▶ Problem: Copy the data below word for word, keeping every line and its spacing unchanged.

----- Data under study -----

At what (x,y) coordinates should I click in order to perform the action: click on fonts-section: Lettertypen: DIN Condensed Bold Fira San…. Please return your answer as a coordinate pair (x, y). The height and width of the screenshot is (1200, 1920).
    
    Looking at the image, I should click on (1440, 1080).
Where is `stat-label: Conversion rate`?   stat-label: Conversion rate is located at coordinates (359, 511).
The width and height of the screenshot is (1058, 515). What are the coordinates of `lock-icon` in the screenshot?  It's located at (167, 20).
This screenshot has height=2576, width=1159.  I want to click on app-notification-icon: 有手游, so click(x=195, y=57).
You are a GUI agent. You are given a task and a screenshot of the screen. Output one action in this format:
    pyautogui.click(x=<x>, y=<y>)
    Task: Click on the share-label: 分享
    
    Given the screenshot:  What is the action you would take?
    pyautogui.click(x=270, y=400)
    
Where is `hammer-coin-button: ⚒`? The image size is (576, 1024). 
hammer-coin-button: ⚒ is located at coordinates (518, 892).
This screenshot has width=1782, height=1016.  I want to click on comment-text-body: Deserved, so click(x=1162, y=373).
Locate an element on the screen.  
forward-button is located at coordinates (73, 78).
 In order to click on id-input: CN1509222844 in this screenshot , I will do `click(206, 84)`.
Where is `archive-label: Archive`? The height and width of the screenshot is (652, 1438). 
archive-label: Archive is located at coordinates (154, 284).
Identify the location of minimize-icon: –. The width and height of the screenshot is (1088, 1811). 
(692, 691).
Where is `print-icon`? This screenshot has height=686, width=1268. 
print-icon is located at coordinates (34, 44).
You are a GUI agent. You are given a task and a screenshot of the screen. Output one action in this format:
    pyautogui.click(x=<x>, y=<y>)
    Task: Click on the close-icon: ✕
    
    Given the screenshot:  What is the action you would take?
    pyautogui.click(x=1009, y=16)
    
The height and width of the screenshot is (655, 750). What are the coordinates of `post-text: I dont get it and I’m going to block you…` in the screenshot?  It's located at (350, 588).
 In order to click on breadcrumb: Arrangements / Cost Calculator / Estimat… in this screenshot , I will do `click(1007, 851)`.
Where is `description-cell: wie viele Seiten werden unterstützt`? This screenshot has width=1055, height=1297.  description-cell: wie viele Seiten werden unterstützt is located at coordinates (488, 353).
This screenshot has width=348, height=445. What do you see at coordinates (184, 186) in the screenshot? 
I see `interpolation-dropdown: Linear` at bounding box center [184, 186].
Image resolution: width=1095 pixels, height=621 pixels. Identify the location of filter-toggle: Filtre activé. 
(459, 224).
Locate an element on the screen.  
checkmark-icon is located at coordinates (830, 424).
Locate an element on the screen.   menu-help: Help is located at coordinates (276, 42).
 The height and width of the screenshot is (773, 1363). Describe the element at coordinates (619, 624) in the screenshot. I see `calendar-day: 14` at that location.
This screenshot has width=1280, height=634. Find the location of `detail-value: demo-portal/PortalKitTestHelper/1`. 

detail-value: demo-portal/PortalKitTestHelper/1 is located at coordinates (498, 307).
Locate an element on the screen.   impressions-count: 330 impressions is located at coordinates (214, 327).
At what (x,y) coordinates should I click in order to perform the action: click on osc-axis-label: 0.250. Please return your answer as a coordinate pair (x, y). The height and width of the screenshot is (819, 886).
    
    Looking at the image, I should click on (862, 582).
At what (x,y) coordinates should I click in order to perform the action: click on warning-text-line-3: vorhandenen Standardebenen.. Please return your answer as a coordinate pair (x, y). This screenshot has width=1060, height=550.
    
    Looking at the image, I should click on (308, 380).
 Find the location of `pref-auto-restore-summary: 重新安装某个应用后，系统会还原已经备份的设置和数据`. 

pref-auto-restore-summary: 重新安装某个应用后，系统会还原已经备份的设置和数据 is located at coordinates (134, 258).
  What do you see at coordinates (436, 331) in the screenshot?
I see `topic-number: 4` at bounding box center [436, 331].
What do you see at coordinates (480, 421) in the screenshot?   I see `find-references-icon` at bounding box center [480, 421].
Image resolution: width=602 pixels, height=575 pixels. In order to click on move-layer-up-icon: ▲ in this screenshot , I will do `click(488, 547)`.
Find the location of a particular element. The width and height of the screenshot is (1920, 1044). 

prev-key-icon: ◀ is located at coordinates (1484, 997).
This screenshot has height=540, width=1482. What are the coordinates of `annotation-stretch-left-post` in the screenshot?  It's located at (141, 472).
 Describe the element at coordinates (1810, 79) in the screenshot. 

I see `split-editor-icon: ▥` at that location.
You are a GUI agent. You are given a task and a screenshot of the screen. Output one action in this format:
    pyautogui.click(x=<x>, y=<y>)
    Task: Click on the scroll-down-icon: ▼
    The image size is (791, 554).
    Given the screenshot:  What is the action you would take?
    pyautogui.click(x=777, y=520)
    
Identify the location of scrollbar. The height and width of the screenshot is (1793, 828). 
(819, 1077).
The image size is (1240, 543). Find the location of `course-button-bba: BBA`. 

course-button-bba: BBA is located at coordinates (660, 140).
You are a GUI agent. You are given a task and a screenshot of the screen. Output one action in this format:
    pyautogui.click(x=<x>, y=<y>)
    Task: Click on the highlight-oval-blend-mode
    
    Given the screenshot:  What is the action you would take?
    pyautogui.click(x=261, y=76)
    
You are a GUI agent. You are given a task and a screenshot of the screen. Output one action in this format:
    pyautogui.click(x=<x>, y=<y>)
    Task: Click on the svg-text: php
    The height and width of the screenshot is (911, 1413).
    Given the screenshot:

-----

▶ Answer area:
At what (x,y) coordinates should I click in order to perform the action: click on fonts-section: Lettertypen: DIN Condensed Bold Fira San…. Please return your answer as a coordinate pair (x, y). The height and width of the screenshot is (1200, 1920).
    
    Looking at the image, I should click on (1440, 1080).
Where is `stat-label: Conversion rate`?   stat-label: Conversion rate is located at coordinates (359, 511).
The width and height of the screenshot is (1058, 515). What are the coordinates of `lock-icon` in the screenshot?  It's located at (167, 20).
This screenshot has height=2576, width=1159.  I want to click on app-notification-icon: 有手游, so click(x=195, y=57).
You are a GUI agent. You are given a task and a screenshot of the screen. Output one action in this format:
    pyautogui.click(x=<x>, y=<y>)
    Task: Click on the share-label: 分享
    
    Given the screenshot:  What is the action you would take?
    pyautogui.click(x=270, y=400)
    
Where is `hammer-coin-button: ⚒`? The image size is (576, 1024). 
hammer-coin-button: ⚒ is located at coordinates (518, 892).
This screenshot has width=1782, height=1016.  I want to click on comment-text-body: Deserved, so click(x=1162, y=373).
Locate an element on the screen.  
forward-button is located at coordinates (73, 78).
 In order to click on id-input: CN1509222844 in this screenshot , I will do `click(206, 84)`.
Where is `archive-label: Archive`? The height and width of the screenshot is (652, 1438). 
archive-label: Archive is located at coordinates (154, 284).
Identify the location of minimize-icon: –. The width and height of the screenshot is (1088, 1811). 
(692, 691).
Where is `print-icon`? This screenshot has height=686, width=1268. 
print-icon is located at coordinates (34, 44).
You are a GUI agent. You are given a task and a screenshot of the screen. Output one action in this format:
    pyautogui.click(x=<x>, y=<y>)
    Task: Click on the close-icon: ✕
    
    Given the screenshot:  What is the action you would take?
    pyautogui.click(x=1009, y=16)
    
The height and width of the screenshot is (655, 750). What are the coordinates of `post-text: I dont get it and I’m going to block you…` in the screenshot?  It's located at (350, 588).
 In order to click on breadcrumb: Arrangements / Cost Calculator / Estimat… in this screenshot , I will do `click(1007, 851)`.
Where is `description-cell: wie viele Seiten werden unterstützt`? This screenshot has width=1055, height=1297.  description-cell: wie viele Seiten werden unterstützt is located at coordinates (488, 353).
This screenshot has width=348, height=445. What do you see at coordinates (184, 186) in the screenshot? 
I see `interpolation-dropdown: Linear` at bounding box center [184, 186].
Image resolution: width=1095 pixels, height=621 pixels. Identify the location of filter-toggle: Filtre activé. 
(459, 224).
Locate an element on the screen.  
checkmark-icon is located at coordinates (830, 424).
Locate an element on the screen.   menu-help: Help is located at coordinates (276, 42).
 The height and width of the screenshot is (773, 1363). Describe the element at coordinates (619, 624) in the screenshot. I see `calendar-day: 14` at that location.
This screenshot has width=1280, height=634. Find the location of `detail-value: demo-portal/PortalKitTestHelper/1`. 

detail-value: demo-portal/PortalKitTestHelper/1 is located at coordinates (498, 307).
Locate an element on the screen.   impressions-count: 330 impressions is located at coordinates (214, 327).
At what (x,y) coordinates should I click in order to perform the action: click on osc-axis-label: 0.250. Please return your answer as a coordinate pair (x, y). The height and width of the screenshot is (819, 886).
    
    Looking at the image, I should click on (862, 582).
At what (x,y) coordinates should I click in order to perform the action: click on warning-text-line-3: vorhandenen Standardebenen.. Please return your answer as a coordinate pair (x, y). This screenshot has width=1060, height=550.
    
    Looking at the image, I should click on (308, 380).
 Find the location of `pref-auto-restore-summary: 重新安装某个应用后，系统会还原已经备份的设置和数据`. 

pref-auto-restore-summary: 重新安装某个应用后，系统会还原已经备份的设置和数据 is located at coordinates (134, 258).
  What do you see at coordinates (436, 331) in the screenshot?
I see `topic-number: 4` at bounding box center [436, 331].
What do you see at coordinates (480, 421) in the screenshot?   I see `find-references-icon` at bounding box center [480, 421].
Image resolution: width=602 pixels, height=575 pixels. In order to click on move-layer-up-icon: ▲ in this screenshot , I will do `click(488, 547)`.
Find the location of a particular element. The width and height of the screenshot is (1920, 1044). 

prev-key-icon: ◀ is located at coordinates (1484, 997).
This screenshot has height=540, width=1482. What are the coordinates of `annotation-stretch-left-post` in the screenshot?  It's located at (141, 472).
 Describe the element at coordinates (1810, 79) in the screenshot. 

I see `split-editor-icon: ▥` at that location.
You are a GUI agent. You are given a task and a screenshot of the screen. Output one action in this format:
    pyautogui.click(x=<x>, y=<y>)
    Task: Click on the scroll-down-icon: ▼
    The image size is (791, 554).
    Given the screenshot:  What is the action you would take?
    pyautogui.click(x=777, y=520)
    
Identify the location of scrollbar. The height and width of the screenshot is (1793, 828). 
(819, 1077).
The image size is (1240, 543). Find the location of `course-button-bba: BBA`. 

course-button-bba: BBA is located at coordinates (660, 140).
You are a GUI agent. You are given a task and a screenshot of the screen. Output one action in this format:
    pyautogui.click(x=<x>, y=<y>)
    Task: Click on the highlight-oval-blend-mode
    
    Given the screenshot:  What is the action you would take?
    pyautogui.click(x=261, y=76)
    
You are a GUI agent. You are given a task and a screenshot of the screen. Output one action in this format:
    pyautogui.click(x=<x>, y=<y>)
    Task: Click on the svg-text: php
    The height and width of the screenshot is (911, 1413).
    Given the screenshot:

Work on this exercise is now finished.